CROSSING THE STRAIT: PRC official’s visit political: report

CNA, Singapore, with staff writer

The political connotations of the trip to Taiwan by China’s Taiwan Affairs Office (TAO) Minister Zhang Zhijun (張志軍) cannot be overlooked, a major daily in Singapore said on Friday.

The Chinese-language Lianhe Zaobao said in an editorial that Zhang was the most senior Chinese official of Taiwan affairs to visit the nation and that a consensus reached by Zhang and Mainland Affairs Council Minister Wang Yu-chi (王郁琦) in a meeting on Wednesday had clear political implications.

The two agreed to include humanitarian visits of detainees among the functions of proposed representative offices in each other’s territory, which would be tantamount to a political opening, the paper said, because quasi-government authorities would then operate in territories ruled by the other side.

The humanitarian visits by a representative office’s officials would also be akin to consular affairs, the paper said.

The editorial said that this development and its political connotations are in line with the nation’s long-term advocacy of “cross-strait parity.”

It said that since student-led protests broke out against a cross-strait service trade agreement in March, China has become more flexible in making concessions, which could be favorable to formal political negotiations between the two sides and also signals China’s confidence in the peaceful development of cross-strait ties.

The editorial also said that the US is uneasy about China’s political offensive in wooing Taiwan, citing a statement made by former US secretary of state Hillary Rodham Clinton.

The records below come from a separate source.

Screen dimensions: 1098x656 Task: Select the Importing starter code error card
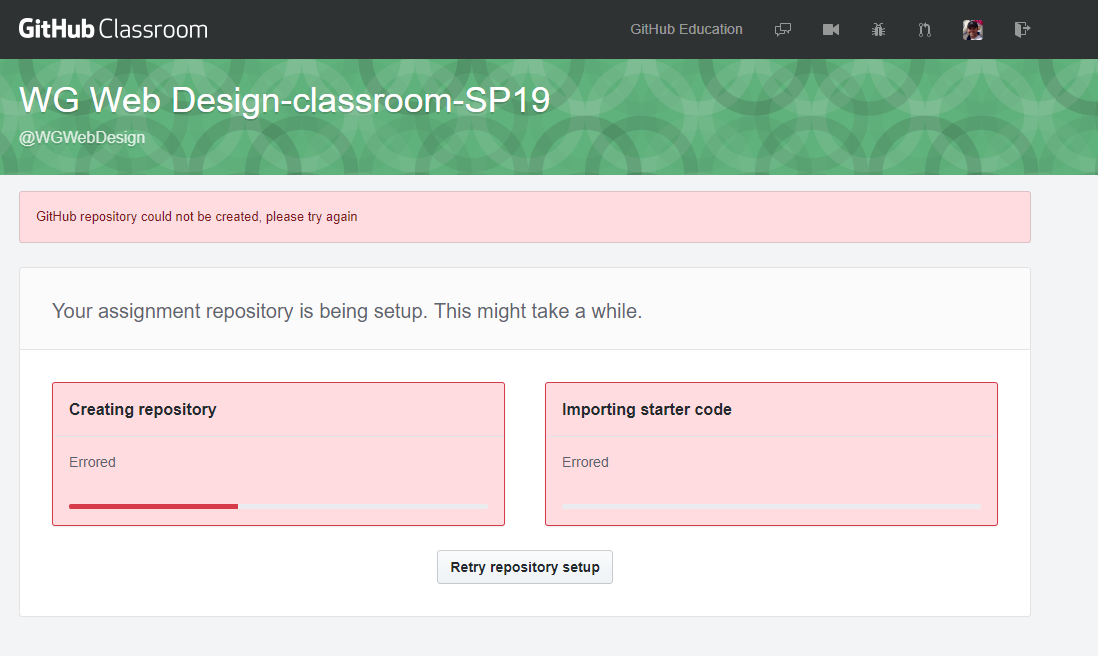click(770, 453)
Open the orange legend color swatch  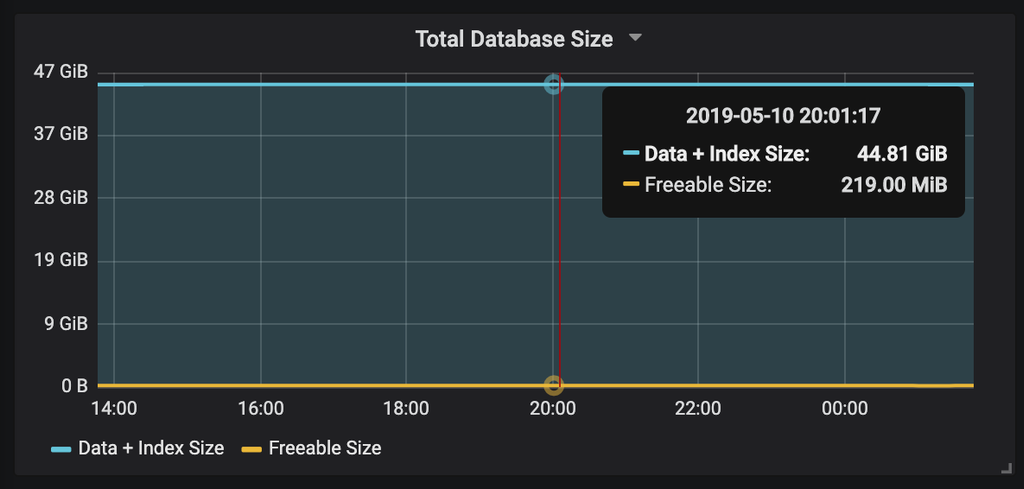pos(252,449)
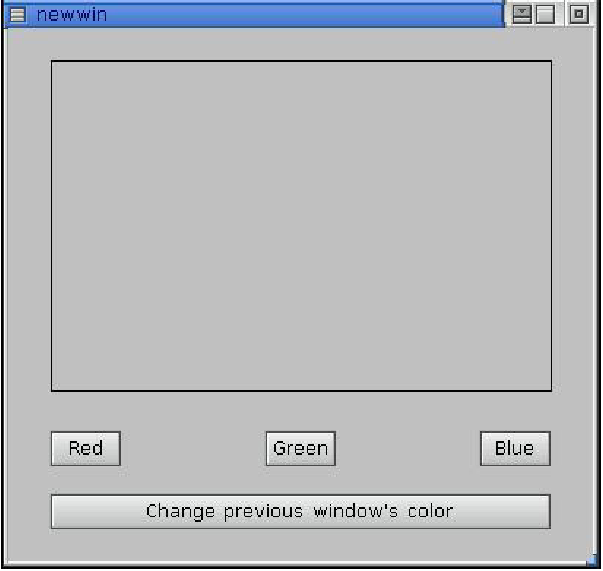Set the color to Red
Viewport: 603px width, 571px height.
(86, 448)
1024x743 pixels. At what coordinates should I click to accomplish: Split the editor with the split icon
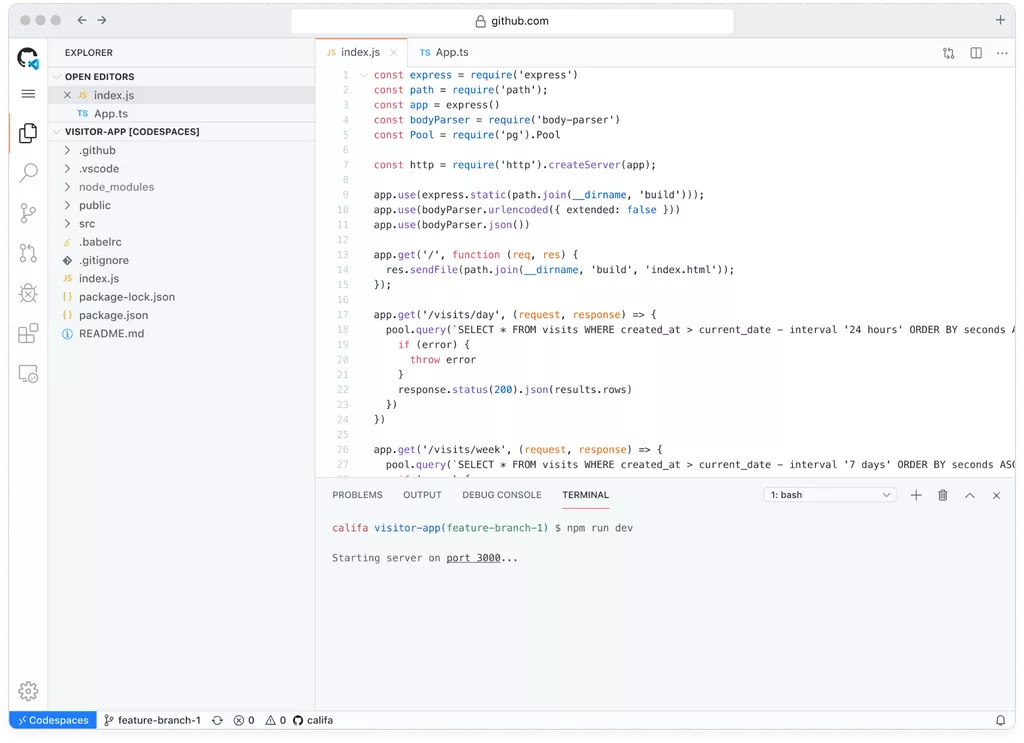tap(975, 52)
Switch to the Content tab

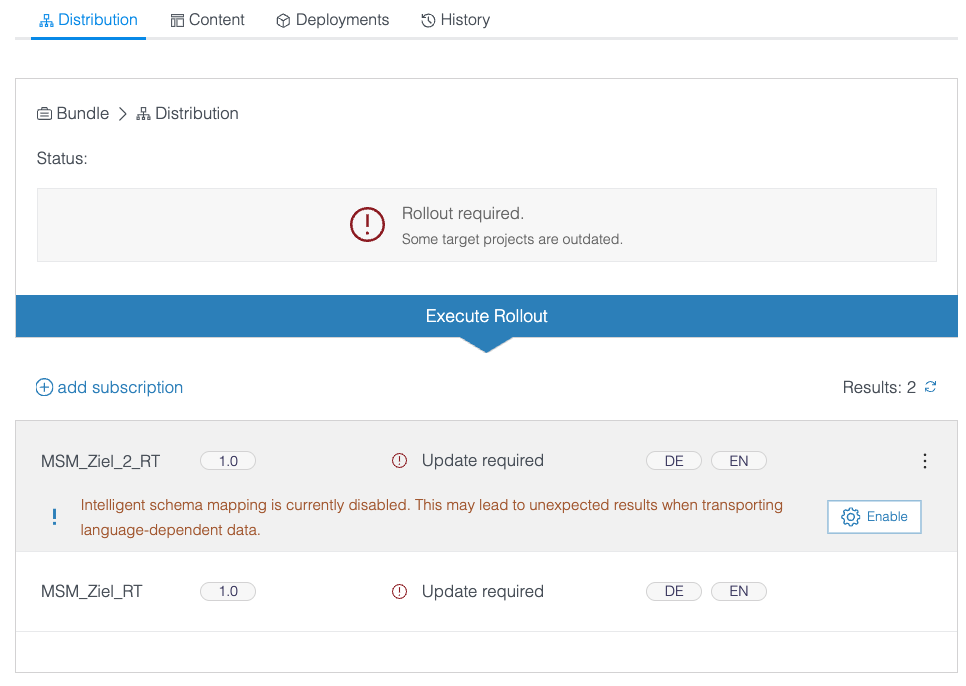coord(207,20)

Clinton urged the nation to weigh its openness to China and warned that closer ties could hurt its economic independence and political autonomy.

The editorial also said that Beijing has extended an olive branch to Taiwan by responding to the nation’s appeal for political parity.

Facing such an offensive, Taiwan must forge a national consensus to safeguard its own identity, the editorial said.